Pero, en fin, ya que las fechas lo piden, expresaré algunos de los que más me apremian. Límpienme, por favor, la calle, sería la primera demanda de un quejoso ciudadano. No está limpia Vitoria, y es esto un desdoro reprobable para una ciudad que presumía, no hace tanto, de todo lo contrario. Sea la culpa compartida entre ciudadanos descuidados y servicios públicos ineficaces, el caso es que la suciedad callejera se ha adueñado de una ciudad que lucía brillante hace muy pocos años. No es ésta, creo yo, queja difícil de atender. Añadiré otra que sale ya espontánea de los labios de todos mis convecinos. El barrio en que vivo, lo que se denomina el Ensanche, además de sucio, está quedándose triste y desvencijado. Pena da ver alguna de sus tradicionales calles comerciales con establecimientos tapiados a la espera de no se sabe qué oferta. No es ya el centro de atracción de los barrios circundantes, sino un solar entristecido que cierra su vida cuando cesan su actividad sus escasos comercios. No se trata de elitismo centralista. Es el síntoma de un deterioro que, quiérase o no, afecta a la ciudad entera. Un centro abandonado expande desánimo y decaimiento a sus barrios. Y, por hablar del más viejo y bello de todos ellos, aunque saliéndome un poco de mis límites, no puede el de la 'almendra' esperar más a una rehabilitación profunda, siempre prometida y nunca consumada, que, aparte de quienes en él viven, nos la merecemos todos los que queremos y admiramos la ciudad. El casco viejo es una de las joyas que más ennoblece y hace singular a Vitoria-Gasteiz entre todas las ciudades de su entorno.

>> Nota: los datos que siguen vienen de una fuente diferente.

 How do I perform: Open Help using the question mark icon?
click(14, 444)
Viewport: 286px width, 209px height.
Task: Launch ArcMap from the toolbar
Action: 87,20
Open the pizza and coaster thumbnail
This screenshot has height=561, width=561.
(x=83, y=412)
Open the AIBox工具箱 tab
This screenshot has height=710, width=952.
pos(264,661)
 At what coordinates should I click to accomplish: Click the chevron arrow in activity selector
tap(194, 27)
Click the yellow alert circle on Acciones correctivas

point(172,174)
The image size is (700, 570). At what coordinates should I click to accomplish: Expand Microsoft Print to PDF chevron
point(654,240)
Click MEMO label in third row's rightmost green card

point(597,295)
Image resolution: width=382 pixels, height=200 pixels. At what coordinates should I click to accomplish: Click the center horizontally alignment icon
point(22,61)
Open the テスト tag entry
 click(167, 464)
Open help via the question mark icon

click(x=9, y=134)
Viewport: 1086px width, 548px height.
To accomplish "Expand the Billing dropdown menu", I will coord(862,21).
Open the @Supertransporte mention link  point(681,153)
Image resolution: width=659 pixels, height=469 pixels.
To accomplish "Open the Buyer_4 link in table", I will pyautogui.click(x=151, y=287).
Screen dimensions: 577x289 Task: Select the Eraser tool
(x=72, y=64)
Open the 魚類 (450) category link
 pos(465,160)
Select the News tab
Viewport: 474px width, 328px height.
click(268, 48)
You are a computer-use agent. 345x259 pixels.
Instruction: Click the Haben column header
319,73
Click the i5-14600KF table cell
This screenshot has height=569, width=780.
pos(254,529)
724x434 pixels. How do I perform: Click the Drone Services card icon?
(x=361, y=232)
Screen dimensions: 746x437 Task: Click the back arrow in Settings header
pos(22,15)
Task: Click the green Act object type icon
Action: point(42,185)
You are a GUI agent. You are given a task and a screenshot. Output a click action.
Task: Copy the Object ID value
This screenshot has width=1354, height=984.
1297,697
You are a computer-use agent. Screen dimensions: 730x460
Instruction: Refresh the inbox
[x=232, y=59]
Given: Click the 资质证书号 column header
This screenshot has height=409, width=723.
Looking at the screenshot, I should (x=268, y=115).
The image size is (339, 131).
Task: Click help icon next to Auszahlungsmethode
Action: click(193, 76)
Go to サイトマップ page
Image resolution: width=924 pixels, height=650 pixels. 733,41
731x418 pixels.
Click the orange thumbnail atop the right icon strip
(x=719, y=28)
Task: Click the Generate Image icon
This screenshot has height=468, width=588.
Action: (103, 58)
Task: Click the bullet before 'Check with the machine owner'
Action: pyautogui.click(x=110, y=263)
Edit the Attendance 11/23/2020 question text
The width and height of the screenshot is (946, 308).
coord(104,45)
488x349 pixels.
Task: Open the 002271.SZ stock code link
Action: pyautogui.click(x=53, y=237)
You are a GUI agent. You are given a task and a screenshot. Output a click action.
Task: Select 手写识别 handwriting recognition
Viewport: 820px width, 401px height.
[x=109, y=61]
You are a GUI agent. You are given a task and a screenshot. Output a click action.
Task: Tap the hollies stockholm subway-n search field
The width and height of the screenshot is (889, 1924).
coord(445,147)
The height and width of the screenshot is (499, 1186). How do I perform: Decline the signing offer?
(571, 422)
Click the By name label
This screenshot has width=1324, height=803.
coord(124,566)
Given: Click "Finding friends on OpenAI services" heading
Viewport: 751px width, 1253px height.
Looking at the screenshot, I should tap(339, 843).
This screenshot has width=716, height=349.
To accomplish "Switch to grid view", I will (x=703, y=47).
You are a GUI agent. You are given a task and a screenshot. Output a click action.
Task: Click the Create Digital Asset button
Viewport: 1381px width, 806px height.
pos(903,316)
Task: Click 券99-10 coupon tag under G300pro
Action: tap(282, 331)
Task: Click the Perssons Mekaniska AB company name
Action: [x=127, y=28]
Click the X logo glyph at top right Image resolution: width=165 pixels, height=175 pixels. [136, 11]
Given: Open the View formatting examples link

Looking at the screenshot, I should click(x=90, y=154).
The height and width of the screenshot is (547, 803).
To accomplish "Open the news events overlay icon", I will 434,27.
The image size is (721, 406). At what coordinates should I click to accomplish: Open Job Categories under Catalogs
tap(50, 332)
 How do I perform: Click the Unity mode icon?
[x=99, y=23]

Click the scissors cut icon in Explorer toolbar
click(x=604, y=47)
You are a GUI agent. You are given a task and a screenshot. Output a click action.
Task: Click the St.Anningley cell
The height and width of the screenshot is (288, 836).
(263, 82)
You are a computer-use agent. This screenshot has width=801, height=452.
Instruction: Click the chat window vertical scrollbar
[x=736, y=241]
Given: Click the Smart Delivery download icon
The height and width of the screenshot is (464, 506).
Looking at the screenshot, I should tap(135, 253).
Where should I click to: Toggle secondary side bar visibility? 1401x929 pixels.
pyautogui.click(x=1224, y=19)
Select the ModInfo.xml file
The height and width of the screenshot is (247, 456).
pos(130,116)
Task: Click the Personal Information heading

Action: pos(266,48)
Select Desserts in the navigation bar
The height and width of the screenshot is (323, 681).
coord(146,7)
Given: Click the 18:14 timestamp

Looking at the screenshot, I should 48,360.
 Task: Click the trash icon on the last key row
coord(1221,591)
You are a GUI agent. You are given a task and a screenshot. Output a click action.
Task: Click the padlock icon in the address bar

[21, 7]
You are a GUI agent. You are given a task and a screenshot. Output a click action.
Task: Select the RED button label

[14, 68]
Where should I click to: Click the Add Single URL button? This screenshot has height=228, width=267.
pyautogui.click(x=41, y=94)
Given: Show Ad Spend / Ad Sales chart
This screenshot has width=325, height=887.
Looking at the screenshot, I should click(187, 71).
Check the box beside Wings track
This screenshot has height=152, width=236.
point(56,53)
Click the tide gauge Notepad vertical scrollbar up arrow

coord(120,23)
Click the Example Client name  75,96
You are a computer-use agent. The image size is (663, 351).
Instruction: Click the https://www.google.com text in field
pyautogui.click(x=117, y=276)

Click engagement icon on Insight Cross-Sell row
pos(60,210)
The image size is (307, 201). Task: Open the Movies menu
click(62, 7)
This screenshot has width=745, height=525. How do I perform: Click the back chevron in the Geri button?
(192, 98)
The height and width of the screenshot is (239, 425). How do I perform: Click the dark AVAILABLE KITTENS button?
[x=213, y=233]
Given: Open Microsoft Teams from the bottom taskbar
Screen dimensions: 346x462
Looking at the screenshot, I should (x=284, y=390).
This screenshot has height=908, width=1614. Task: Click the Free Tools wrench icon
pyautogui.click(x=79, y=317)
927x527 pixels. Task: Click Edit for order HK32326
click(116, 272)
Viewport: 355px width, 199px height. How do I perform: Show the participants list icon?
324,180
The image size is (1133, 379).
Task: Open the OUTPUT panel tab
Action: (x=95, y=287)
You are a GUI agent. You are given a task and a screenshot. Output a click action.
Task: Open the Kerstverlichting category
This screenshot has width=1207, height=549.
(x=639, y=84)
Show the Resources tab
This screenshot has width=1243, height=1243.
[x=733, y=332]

Déjenme, por fin, expresar mi queja y deseo más sentidos. Malviven en la plaza central de mi barrio, instalados en los bajos abiertos a la calle de algunas viviendas, personas cuya intimidad y desamparo no merecen verse expuestos a la mirada de los transeúntes. La situación es indigna para ellas, dolorosa para los vecinos, indecorosa para la ciudad y denigrante para sus autoridades. Nadie debería verse obligado a dormir en la calle de una ciudad que siempre ha presumido de benevolente. No caben excusas, por bienintencionadas que parezcan. Antes que de grandiosos proyectos de futuro que nos prometen los programas electorales y que nunca se cumplen del todo, sería bueno oírlos hablar de los cuidados personales que deben ser prioritarios para una autoridad municipal, uno de cuyos principales deberes es el cuidado de los débiles y la promoción de la convivencia, sin distinción, entre todos.